On the night of June 10, 1974, in Houston, Schmidt gave the baseball world a taste of his hall of fame power in the first inning against the Astros’ Claude Osteen. With runners on first and second, Schmidt drove a ball off a public-address speaker hanging from the Astrodome roof in center field. The speaker was 117 feet up and 300 feet from home plate — and cost Schmidt a sure home run by deflecting the ball. It fell for a single, moving Dave Cash to third and Larry Bowa to second.
Bill Robinson followed with a double, scoring Cash and Bowa and giving the Phillies all the runs they would need in a 12-0 victory. Schmidt added two more hits and three RBIs later in the game.
After the game Schmidt professed frustration at the loss of a home run. “There’s no doubt it would have been a home run,” he reasoned, “and I said to myself, ‘That damn speaker cost me a homer.’ If for some reason late in the season I’m one short [of the home run lead], I’ll think back about it.”
He needn’t have worried. Schmidt ended the season with a major-league-leading 36 home runs.

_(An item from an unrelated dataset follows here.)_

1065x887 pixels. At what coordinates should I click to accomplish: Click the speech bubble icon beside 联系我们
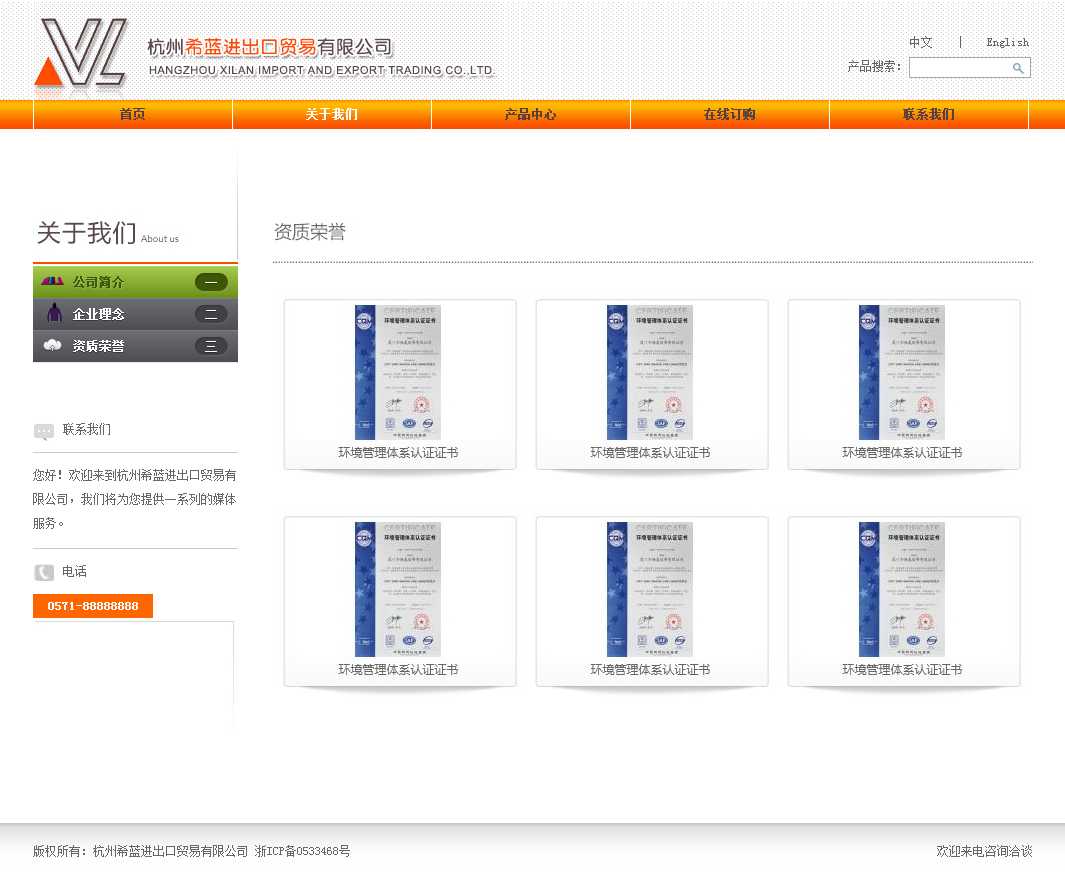pyautogui.click(x=44, y=431)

It was the first of six times he led the major leagues in homers and the first of eight NL home-run titles.
So how far would Schmidt’s ball have gone had it not hit the speaker 117 feet above the playing field? Some days after the game, a reporter asked Dr. Martin Wright, head of the University of Houston’s department of mathematics, how far he estimated the ball would have traveled unimpeded. Wright replied: “The ball probably reached its maximum height 50 feet before it hit the speaker, or 250 feet from home plate. That would make it travel about 500 feet.